* _Brano da leggere_:
Sei sicuro che la scheda sia su "PCI:1:0:0" ? Controlla con il comando lspci.

Se vuoi un altro consiglio, prima cerca di far funzionare Xorg (usa come driver nv o vesa), dopo occupati dei driver nvidia.

----------

## silvius

 *bender86 wrote:*   

> Sei sicuro che la scheda sia su "PCI:1:0:0" ? Controlla con il comando lspci.
> 
> Se vuoi un altro consiglio, prima cerca di far funzionare Xorg (usa come driver nv o vesa), dopo occupati dei driver nvidia.

 

Ho provato con lspci e dice che la sk video è proprio su 1:0.0.

Solo una stranezza: su lspci dice "nvidia corporation NV43.....", ma quando accendo il pc al bios mi viene scritto "...... NV44..." , può essere una causa ?

PS: cosa devo emergere per usare lsmod, perchè se lo lancio adesso mi dice "Module" ?

Saluto

----------

## silvius

Potrebbe essere un problema se la sk video è su AGP ?

* _Estratto del dataset_:
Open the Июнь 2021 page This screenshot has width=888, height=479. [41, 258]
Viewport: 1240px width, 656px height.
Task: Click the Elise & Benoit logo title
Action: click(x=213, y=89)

---

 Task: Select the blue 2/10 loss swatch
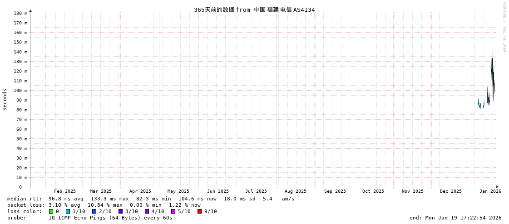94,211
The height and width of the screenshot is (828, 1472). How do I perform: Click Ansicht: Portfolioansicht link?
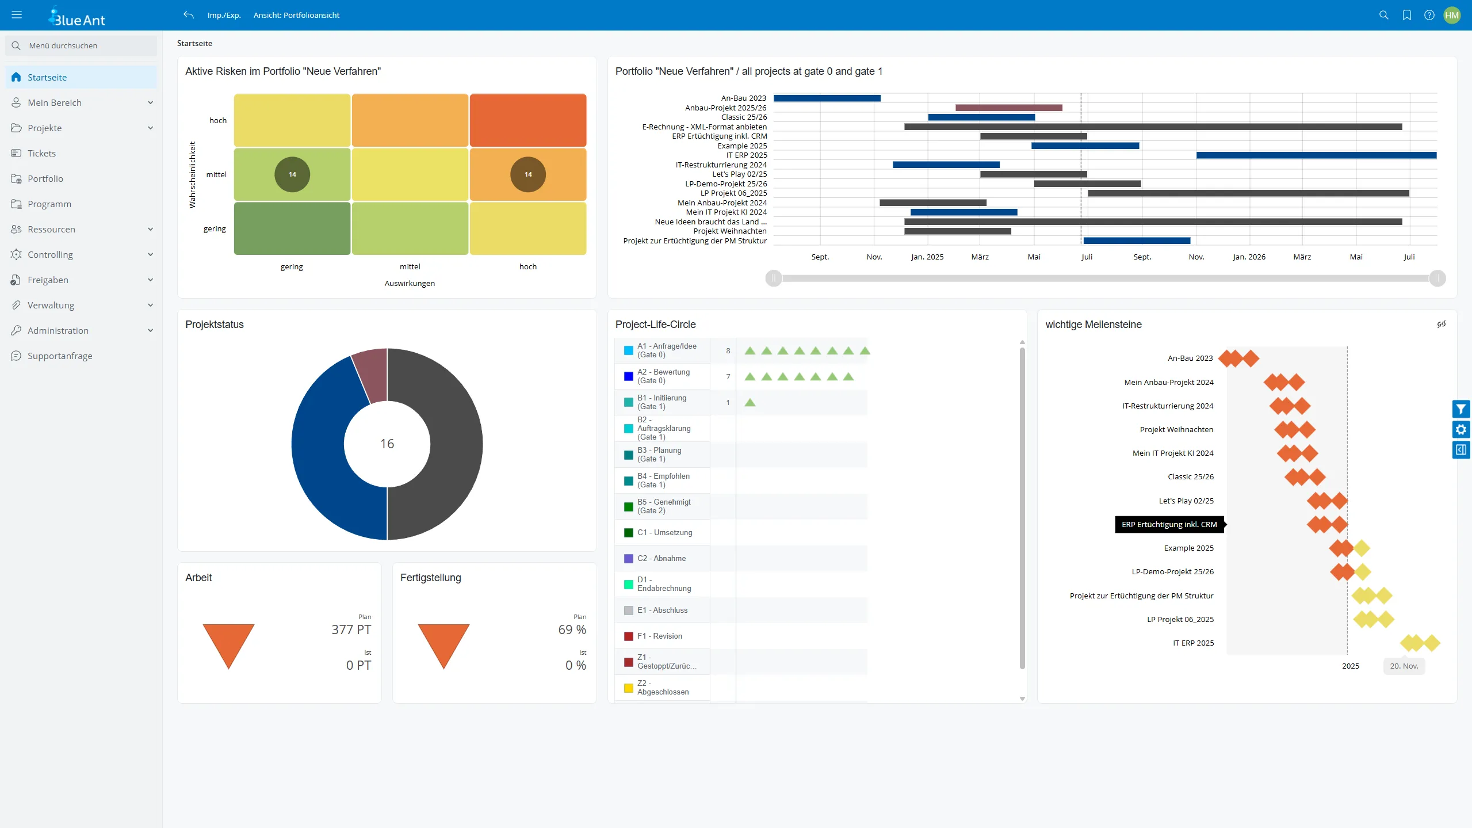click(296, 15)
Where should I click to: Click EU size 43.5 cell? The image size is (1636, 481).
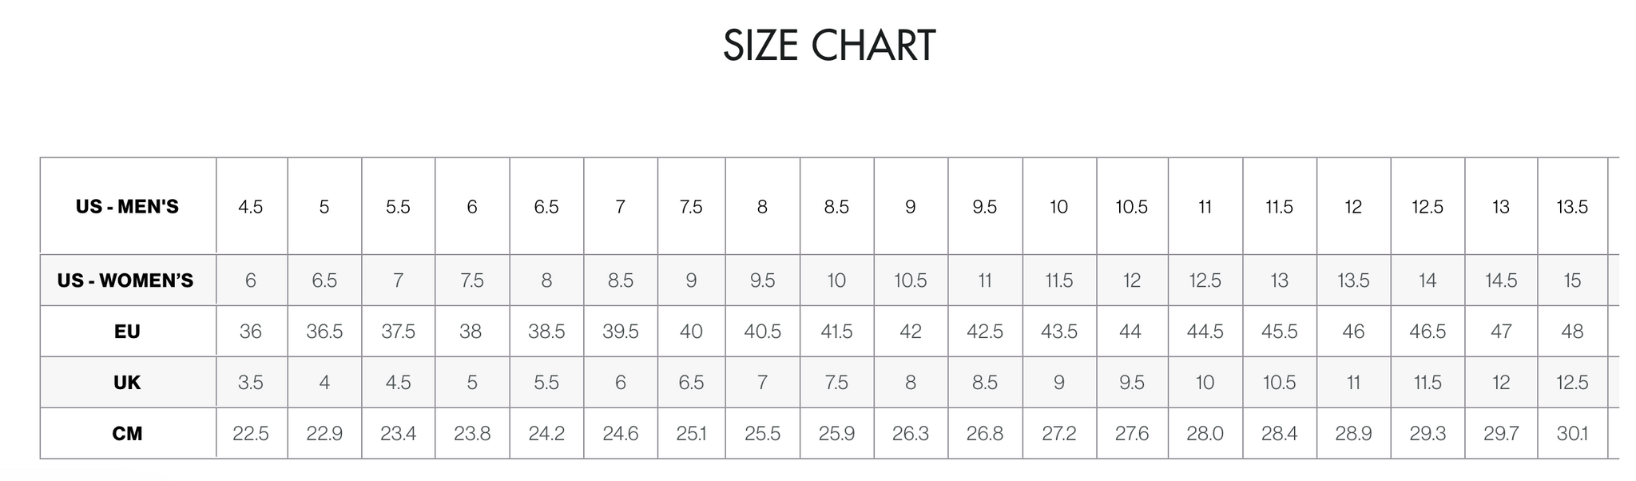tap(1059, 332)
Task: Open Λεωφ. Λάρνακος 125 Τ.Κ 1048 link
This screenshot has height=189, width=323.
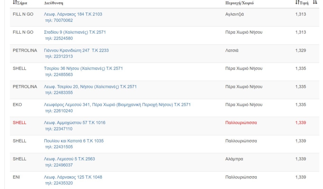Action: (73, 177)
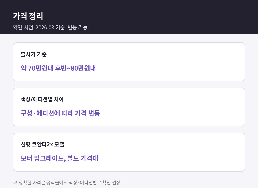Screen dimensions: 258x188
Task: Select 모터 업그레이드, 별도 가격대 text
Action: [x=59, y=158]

* _Lavoro da svolgere_:
[a] Nel brano, con quale comando si consiglia di controllare su quale indirizzo si trova la scheda?
[b] Per ciascuna affermazione, indica se concorda con il brano e riporta tra virgolette le parole del brano che lo decidono.
(i) Si consiglia di far funzionare Xorg prima di occuparsi dei driver nvidia.
(ii) Secondo lspci, la scheda video si trova su 2:0.0.
(iii) All'accensione del pc, il BIOS mostra la sigla NV43.
Il materiale riportato sopra è a sé stante e non ha legami con il brano.

* _Esercizio svolto_:
[a] Con il comando lspci.

[b]
(i) Sì: "prima cerca di far funzionare Xorg (usa come driver nv o vesa), dopo occupati dei driver nvidia."
(ii) No: "dice che la sk video è proprio su 1:0.0."
(iii) No: "quando accendo il pc al bios mi viene scritto "...... NV44...""